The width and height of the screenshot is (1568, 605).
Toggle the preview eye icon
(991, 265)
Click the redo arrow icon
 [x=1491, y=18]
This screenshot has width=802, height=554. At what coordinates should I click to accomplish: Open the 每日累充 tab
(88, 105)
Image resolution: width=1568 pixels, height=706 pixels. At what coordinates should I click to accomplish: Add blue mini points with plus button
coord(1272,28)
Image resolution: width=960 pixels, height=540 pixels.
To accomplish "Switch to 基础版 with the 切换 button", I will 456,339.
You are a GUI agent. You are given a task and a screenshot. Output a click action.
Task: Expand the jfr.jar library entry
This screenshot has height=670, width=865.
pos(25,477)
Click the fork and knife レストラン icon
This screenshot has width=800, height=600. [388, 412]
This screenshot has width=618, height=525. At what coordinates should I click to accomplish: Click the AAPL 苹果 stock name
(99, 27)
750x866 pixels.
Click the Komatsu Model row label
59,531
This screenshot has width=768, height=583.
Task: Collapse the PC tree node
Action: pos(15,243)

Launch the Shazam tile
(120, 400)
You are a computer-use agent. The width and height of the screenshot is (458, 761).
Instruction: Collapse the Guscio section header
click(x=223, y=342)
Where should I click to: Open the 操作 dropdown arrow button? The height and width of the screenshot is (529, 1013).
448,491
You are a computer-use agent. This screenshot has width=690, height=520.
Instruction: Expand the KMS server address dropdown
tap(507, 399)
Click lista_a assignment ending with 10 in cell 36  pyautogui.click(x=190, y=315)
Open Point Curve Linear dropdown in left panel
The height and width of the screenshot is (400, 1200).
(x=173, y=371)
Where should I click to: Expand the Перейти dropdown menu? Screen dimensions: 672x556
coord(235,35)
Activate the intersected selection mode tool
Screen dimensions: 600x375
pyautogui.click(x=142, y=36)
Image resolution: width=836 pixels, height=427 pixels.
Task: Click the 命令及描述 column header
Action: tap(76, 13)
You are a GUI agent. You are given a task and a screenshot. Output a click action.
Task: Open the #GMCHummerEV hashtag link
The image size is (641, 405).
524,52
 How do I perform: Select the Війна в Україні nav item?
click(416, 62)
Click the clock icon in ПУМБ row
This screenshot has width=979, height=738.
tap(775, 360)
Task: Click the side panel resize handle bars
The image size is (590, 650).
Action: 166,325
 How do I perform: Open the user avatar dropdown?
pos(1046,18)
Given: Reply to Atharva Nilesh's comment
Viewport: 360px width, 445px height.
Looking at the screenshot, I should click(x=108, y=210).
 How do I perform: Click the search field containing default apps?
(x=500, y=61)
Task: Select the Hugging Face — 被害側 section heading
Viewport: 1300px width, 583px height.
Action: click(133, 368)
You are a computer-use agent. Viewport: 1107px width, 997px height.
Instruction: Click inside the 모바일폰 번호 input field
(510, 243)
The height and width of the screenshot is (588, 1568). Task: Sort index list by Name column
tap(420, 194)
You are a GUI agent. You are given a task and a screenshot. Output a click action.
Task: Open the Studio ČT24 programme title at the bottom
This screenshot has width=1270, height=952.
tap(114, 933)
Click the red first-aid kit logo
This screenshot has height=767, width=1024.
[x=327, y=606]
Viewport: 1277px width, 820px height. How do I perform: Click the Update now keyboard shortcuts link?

* * * *

### WORK ORDER
Give all the records again. Match them exactly.

### SOLUTION BELOW
The width and height of the screenshot is (1568, 605).
Toggle the preview eye icon
(991, 265)
Click the redo arrow icon
 [x=1491, y=18]
This screenshot has width=802, height=554. At what coordinates should I click to accomplish: Open the 每日累充 tab
(88, 105)
Image resolution: width=1568 pixels, height=706 pixels. At what coordinates should I click to accomplish: Add blue mini points with plus button
coord(1272,28)
Image resolution: width=960 pixels, height=540 pixels.
To accomplish "Switch to 基础版 with the 切换 button", I will 456,339.
You are a GUI agent. You are given a task and a screenshot. Output a click action.
Task: Expand the jfr.jar library entry
This screenshot has height=670, width=865.
pos(25,477)
Click the fork and knife レストラン icon
This screenshot has width=800, height=600. [388, 412]
This screenshot has width=618, height=525. At what coordinates should I click to accomplish: Click the AAPL 苹果 stock name
(99, 27)
750x866 pixels.
Click the Komatsu Model row label
59,531
This screenshot has width=768, height=583.
Task: Collapse the PC tree node
Action: pos(15,243)

Launch the Shazam tile
(120, 400)
You are a computer-use agent. The width and height of the screenshot is (458, 761).
Instruction: Collapse the Guscio section header
click(x=223, y=342)
Where should I click to: Open the 操作 dropdown arrow button? The height and width of the screenshot is (529, 1013).
448,491
You are a computer-use agent. This screenshot has width=690, height=520.
Instruction: Expand the KMS server address dropdown
tap(507, 399)
Click lista_a assignment ending with 10 in cell 36  pyautogui.click(x=190, y=315)
Open Point Curve Linear dropdown in left panel
The height and width of the screenshot is (400, 1200).
(x=173, y=371)
Where should I click to: Expand the Перейти dropdown menu? Screen dimensions: 672x556
coord(235,35)
Activate the intersected selection mode tool
Screen dimensions: 600x375
pyautogui.click(x=142, y=36)
Image resolution: width=836 pixels, height=427 pixels.
Task: Click the 命令及描述 column header
Action: tap(76, 13)
You are a GUI agent. You are given a task and a screenshot. Output a click action.
Task: Open the #GMCHummerEV hashtag link
The image size is (641, 405).
524,52
 How do I perform: Select the Війна в Україні nav item?
click(416, 62)
Click the clock icon in ПУМБ row
This screenshot has width=979, height=738.
tap(775, 360)
Task: Click the side panel resize handle bars
The image size is (590, 650).
Action: 166,325
 How do I perform: Open the user avatar dropdown?
pos(1046,18)
Given: Reply to Atharva Nilesh's comment
Viewport: 360px width, 445px height.
Looking at the screenshot, I should click(x=108, y=210).
 How do I perform: Click the search field containing default apps?
(x=500, y=61)
Task: Select the Hugging Face — 被害側 section heading
Viewport: 1300px width, 583px height.
Action: click(133, 368)
You are a computer-use agent. Viewport: 1107px width, 997px height.
Instruction: Click inside the 모바일폰 번호 input field
(510, 243)
The height and width of the screenshot is (588, 1568). Task: Sort index list by Name column
tap(420, 194)
You are a GUI agent. You are given a task and a screenshot. Output a click action.
Task: Open the Studio ČT24 programme title at the bottom
This screenshot has width=1270, height=952.
tap(114, 933)
Click the red first-aid kit logo
This screenshot has height=767, width=1024.
[x=327, y=606]
Viewport: 1277px width, 820px height. How do I perform: Click the Update now keyboard shortcuts link?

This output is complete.